Mechanisms of side effects:

It is possible to discuss the side effects without separating the antipsychotic drugs into groups, because:

  • Atypical antipsychotics tend to still have side effects which are similar to typical ones, just not as often and with lesser severity
  • Atypical antipsychotics, when seen in the ICU, are often seen in the context of overdose, in which case the concentration is high enough for their "typical" side to come out.

Thus:

  • Sedation: this effect is not always undesirable, and in fact often in the ICU these drugs are used for this specific purpose. It originates from the antihistamine effects.
  • Extrapyramidal side effects are the consequences of blocking striatal D2 receptors:
    • Dystonia: involuntary muscle spasm involving usually facial muscles (tongue, neck,  eyes, etc) which can happen on the very first day of treatment. Hideously, it can involve the larynx. 
    • Oculogyric crisis is the extreme version of this, which classically also involves an arched back and eyes which have rolled back inside their sockets.
    • Akathisia, a sort of motor restlessness, often occurs within the first week of treatment
    • Rigidity and parkinsonism typically takes months to develop
    • Tardive dyskinesia is only seen with prolonged treatment
  • Hyperprolactinaemia: Dopamine is a normal regulator of prolactin secretion, and dopamine receptor block in the tuberoinfundibular tract leads to the suppression of this regulation. With the breaks disabled, the pituitary gland pumps out gallons of prolactin. Galactorrhea and breast enlargement occurs in women, and gynecomastia in men.
  • Postural hypotension and sexual dysfunction are both the gifts of α-adrenergic receptor blockade. In overdose, the block can be sufficiently deep to produce significant vasodilation and hypotension.
  • Anticholinergic side effects (xerostomia, urinary retention, tachycardia, constipation, blurred vision, tachycardia and delirium) 
  • Lowered seizure threshold: All antipsychotics do this to some extent, but some do it more than others. It appears the oldest of the drugs have some of the greatest risk of seizures. Sadek (2021) claims that chlorpromazine and thioridazine are the most epileptogenic, but there is no reference to back it up.
  • QT interval prolongation occurs because antipsychotics block the delayed rectifier currents (Ik), which are responsible for Phase 3 of the action potential. According to Zareba & Lin (2003), this is also something that appears to be common to all of them, with a distribution ranging from minor effects (aripiprazole, olanzapine, haloperidol) to significant effects (amisulpride, thioridazine). The upshot is an increase in the risk of sudden cardiac death (from polymorphic VT) which is 2-3 times higher among chronic schizophrenia patients when compared to the rest of the population.

References

Fischer-Barnicol, David, et al. "Typical and atypical antipsychotics–The misleading dichotomy." Neuropsychobiology 57.1-2 (2008): 80-87.
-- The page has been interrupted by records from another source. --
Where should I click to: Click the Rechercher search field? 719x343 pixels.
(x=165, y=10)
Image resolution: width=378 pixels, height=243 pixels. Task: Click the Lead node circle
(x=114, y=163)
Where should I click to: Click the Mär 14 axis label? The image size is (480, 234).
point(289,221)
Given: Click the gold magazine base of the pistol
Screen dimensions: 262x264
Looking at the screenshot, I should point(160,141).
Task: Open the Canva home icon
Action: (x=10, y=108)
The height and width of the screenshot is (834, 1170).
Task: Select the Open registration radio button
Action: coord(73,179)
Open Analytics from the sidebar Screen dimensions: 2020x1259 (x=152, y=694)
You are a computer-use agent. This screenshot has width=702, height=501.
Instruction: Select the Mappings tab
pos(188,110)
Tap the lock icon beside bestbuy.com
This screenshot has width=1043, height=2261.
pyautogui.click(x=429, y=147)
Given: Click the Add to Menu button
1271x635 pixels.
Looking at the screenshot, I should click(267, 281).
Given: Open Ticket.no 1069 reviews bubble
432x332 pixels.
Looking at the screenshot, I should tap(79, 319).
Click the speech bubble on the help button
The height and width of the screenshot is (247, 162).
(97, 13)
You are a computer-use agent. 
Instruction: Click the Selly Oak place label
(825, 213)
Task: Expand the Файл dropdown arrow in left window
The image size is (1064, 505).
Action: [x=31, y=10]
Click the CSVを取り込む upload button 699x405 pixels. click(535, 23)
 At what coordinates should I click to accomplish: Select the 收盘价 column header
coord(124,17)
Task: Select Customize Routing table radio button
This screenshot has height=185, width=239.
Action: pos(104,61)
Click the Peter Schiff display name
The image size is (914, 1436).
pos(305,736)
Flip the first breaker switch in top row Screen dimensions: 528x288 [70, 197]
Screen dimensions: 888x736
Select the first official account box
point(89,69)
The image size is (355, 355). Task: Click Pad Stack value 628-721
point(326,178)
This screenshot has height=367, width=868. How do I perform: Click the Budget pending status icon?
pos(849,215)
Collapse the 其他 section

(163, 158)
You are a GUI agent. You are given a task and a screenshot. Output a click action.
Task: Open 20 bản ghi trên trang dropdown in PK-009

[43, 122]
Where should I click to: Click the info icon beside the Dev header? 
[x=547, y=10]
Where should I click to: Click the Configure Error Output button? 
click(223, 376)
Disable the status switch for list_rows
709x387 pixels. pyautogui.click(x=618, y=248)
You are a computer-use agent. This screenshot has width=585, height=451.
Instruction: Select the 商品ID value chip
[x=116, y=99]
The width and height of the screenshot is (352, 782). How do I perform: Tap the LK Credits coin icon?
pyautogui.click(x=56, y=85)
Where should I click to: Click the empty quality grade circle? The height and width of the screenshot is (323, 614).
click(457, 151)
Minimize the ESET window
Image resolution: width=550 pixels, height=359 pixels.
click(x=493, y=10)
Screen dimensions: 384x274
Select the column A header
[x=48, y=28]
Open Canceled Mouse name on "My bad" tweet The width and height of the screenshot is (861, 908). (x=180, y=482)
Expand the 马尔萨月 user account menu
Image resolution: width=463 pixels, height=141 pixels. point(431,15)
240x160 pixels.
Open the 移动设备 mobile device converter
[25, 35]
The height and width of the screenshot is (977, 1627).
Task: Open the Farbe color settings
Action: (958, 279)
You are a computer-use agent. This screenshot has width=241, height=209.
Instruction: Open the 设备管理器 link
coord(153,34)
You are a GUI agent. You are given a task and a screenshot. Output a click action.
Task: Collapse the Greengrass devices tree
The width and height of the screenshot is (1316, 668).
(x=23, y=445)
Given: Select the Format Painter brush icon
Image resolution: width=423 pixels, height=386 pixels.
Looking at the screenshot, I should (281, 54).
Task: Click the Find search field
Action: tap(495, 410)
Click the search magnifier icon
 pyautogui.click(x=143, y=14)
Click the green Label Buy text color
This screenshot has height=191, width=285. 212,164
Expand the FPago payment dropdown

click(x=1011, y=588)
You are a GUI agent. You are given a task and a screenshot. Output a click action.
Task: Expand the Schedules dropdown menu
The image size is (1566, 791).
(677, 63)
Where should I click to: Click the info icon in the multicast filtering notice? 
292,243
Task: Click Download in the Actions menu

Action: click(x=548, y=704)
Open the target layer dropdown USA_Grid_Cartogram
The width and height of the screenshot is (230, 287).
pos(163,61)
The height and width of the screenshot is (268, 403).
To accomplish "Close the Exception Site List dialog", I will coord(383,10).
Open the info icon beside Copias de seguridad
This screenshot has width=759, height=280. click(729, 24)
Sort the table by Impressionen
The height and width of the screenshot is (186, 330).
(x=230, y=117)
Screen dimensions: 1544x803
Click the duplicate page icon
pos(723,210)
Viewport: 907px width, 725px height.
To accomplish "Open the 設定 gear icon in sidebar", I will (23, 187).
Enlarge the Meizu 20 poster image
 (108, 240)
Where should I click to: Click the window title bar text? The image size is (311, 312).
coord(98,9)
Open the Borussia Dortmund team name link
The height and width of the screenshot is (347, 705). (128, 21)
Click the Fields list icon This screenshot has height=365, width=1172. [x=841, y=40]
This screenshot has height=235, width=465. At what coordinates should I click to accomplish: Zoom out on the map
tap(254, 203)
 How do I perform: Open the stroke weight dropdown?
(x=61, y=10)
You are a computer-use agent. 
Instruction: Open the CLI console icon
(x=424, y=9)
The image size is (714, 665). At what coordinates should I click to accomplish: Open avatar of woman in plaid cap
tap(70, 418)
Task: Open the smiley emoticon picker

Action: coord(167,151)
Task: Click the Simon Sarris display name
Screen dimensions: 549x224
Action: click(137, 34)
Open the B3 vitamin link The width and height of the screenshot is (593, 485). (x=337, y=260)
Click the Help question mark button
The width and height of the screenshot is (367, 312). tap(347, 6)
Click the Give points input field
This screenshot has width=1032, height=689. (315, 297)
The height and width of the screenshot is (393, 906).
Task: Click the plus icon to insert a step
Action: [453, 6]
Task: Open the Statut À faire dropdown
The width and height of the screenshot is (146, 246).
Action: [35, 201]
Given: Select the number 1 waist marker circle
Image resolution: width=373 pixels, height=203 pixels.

Sadek, Joseph. "Antipsychotics." Clinician’s Guide to Psychopharmacology. Springer, Cham, 2021. 113-145.

Zareba, Wojciech, and David A. Lin. "Antipsychotic drugs and QT interval prolongation." Psychiatric quarterly 74.3 (2003): 291-306.

Collins, Nathan, and Jeffrey Sager. "Acute laryngeal dystonia: drug-induced respiratory failure related to antipsychotic medications." Journal of Neurology & Neuromedicine 3.1 (2018).

Amato, Davide, et al. "A dopaminergic mechanism of antipsychotic drug efficacy, failure, and failure reversal: the role of the dopamine transporter." Molecular psychiatry 25.9 (2020): 2101-2118.

Gerlach, Jes. "New antipsychotics: classification, efficacy, and adverse effects." Schizophrenia bulletin 17.2 (1991): 289-309.

Javaid, J. I. "Clinical pharmacokinetics of antipsychotics." Journal of clinical pharmacology 34.4 (1994): 286-295.

Preskorn, Sheldon H. "Clinically important differences in the pharmacokinetics of the ten newer “atypical” antipsychotics: part 1." Journal of Psychiatric Practice® 18.3 (2012): 199-204.